Context: Built by Alibaba's Token Hub (ATH), formed March 2026. Led by the same engineer who built Kling AI at Kuaishou - a model HappyHorse now outranks by 115 Elo points.

What They Showed

HappyHorse-1.0 debuted on the Arena in two anonymous submissions - a V1 and a V2 variant - both listed without affiliation or paper. The model climbed to the top of both leaderboards within days of appearing.

HappyHorse-1.0 Elo score comparison chart against Seedance 2.0 and other video AI models HappyHorse-1.0 Elo scores versus competitors in text-to-video and image-to-video categories, as recorded by Artificial Analysis Video Arena. Source: help.apiyi.com

The Numbers

Current rankings from the Artificial Analysis Video Arena:

Model	I2V Elo (no audio)	T2V Elo (no audio)
HappyHorse-1.0	1,398	1,362
Dreamina Seedance 2.0	1,346	1,269
grok-imagine-video	1,327	-
SkyReels V4	1,288	-
Kling 3.0 1080p (Pro)	1,283	1,241
PixVerse V6	1,316	1,239

A 52-point gap over Seedance in image-to-video is substantial. Arena Elo scores are computed from millions of head-to-head blind comparisons where users vote without knowing which model produced which output. A 50-point difference is consistently perceivable, not noise.

The Architecture

HappyHorse-1.0 is a 40-layer unified single-stream Transformer. Unlike competitors that run separate models for video generation and audio synthesis, HappyHorse processes text, image, video, and audio tokens together in a single inference pass. That means native lip-sync rather than post-processing alignment - the audio is created with the video, not stapled on afterward.

The model uses 8-step DMD-2 (Distribution Matching Distillation v2) without classifier-free guidance, which compresses inference time substantially. Claimed throughput: a 5-second 1080p clip in approximately 38 seconds on a single H100 GPU. Native lip-sync across seven languages: Mandarin, Cantonese, English, Japanese, Korean, German, and French.

HappyHorse-1.0 architecture overview card showing model specs and arena rankings The HappyHorse-1.0 model card as it appeared during Arena submission - 40-layer architecture, 8-step denoising, T2V and I2V top-1 rankings. Source: help.apiyi.com

For a 15B model hitting these numbers, the compute efficiency story is worth taking seriously. Seedance 2.0 is from ByteDance - one of the most well-resourced video AI teams in the world, following months of pressure from Hollywood copyright disputes. Beating it by this margin, with a model this size, requires either a better architecture or a much better training dataset.

What We Tried

The model's official page at happyhorse.mobi lists four artifacts as released: base model weights, distilled model weights, super-resolution module, and inference code. Standard open-source package.

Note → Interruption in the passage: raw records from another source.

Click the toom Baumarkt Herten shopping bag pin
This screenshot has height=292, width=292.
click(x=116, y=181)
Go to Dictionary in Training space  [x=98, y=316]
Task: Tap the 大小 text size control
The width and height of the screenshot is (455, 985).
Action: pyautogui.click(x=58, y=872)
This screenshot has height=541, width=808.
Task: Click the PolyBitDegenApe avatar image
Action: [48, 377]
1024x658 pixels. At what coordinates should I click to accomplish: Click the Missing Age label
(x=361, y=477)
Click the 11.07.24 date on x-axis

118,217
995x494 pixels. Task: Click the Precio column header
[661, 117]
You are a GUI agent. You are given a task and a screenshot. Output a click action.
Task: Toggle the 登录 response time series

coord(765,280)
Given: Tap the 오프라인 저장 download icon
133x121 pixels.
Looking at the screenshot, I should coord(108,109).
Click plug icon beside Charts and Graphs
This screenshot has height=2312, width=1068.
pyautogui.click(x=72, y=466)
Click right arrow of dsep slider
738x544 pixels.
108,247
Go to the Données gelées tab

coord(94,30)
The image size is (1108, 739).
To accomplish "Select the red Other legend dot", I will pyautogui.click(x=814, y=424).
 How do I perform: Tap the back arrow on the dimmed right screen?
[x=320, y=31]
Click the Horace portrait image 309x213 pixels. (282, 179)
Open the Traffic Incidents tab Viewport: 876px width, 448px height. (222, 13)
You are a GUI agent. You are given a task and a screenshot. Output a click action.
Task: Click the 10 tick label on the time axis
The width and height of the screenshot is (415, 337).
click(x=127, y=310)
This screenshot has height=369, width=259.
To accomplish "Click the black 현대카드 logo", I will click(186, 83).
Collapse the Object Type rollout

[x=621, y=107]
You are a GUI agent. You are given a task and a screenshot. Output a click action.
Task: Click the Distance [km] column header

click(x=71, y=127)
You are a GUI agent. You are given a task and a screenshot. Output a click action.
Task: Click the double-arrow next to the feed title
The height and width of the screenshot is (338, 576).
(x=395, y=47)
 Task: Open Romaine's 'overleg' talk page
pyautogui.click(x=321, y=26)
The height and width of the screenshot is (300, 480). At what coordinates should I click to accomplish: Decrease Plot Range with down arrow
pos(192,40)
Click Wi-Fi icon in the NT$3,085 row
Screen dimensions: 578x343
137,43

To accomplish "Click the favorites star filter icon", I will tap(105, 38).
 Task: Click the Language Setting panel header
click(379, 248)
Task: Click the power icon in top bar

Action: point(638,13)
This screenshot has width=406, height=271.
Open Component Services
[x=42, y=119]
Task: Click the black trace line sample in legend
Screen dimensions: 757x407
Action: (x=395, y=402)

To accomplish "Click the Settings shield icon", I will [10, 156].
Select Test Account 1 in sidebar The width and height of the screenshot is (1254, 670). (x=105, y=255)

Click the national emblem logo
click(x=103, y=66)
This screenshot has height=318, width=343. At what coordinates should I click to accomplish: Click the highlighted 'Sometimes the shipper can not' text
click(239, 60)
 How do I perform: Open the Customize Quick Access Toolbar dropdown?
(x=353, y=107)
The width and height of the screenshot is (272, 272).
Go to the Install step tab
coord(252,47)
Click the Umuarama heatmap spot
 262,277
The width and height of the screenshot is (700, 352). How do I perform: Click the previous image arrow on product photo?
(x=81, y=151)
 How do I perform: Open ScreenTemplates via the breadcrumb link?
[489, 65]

None of those exist publicly.

As of April 15, 2026:

The GitHub repository CalvintheBear/HappyHorse-1.0 exists with a README, no code, no weights, and "coming soon" placeholders throughout
HuggingFace shows no model card, no weight files, no license file under the happyhorse-ai namespace
The official website runs a functional demo - confirming the model works in production - but offers no download path
No public API tier is announced; Alibaba ATH confirmed "private internal testing" status

HappyHorse-1.0 mystery timeline - anonymous listing, both variants peak, then brief delisting from Arena The sequence of events: anonymous Arena submission, leaderboard peak, brief delisting, then re-listing after the Alibaba attribution became public knowledge. Source: help.apiyi.com

Reproducibility Table

What You Need	Current Status
Model weights	Not published
Distilled version	Not published
Super-resolution module	Not published
Inference code	Not published
API (public)	Not available
Minimum hardware (expected)	H100 or A100 with 48GB+ VRAM
License	Apache 2.0 (claimed but no license file exists)
Demo (web only)	Available at happyhorse.mobi

Calling something "open source" while publishing zero of the required artifacts is a marketing decision, not a technical one. WaveSpeedAI catalogued the same discrepancy shortly after the model appeared: "HappyHorse-1.0 currently fits the third category - demo access without downloadable materials."

The Gap

Two issues separate the claim from the current state.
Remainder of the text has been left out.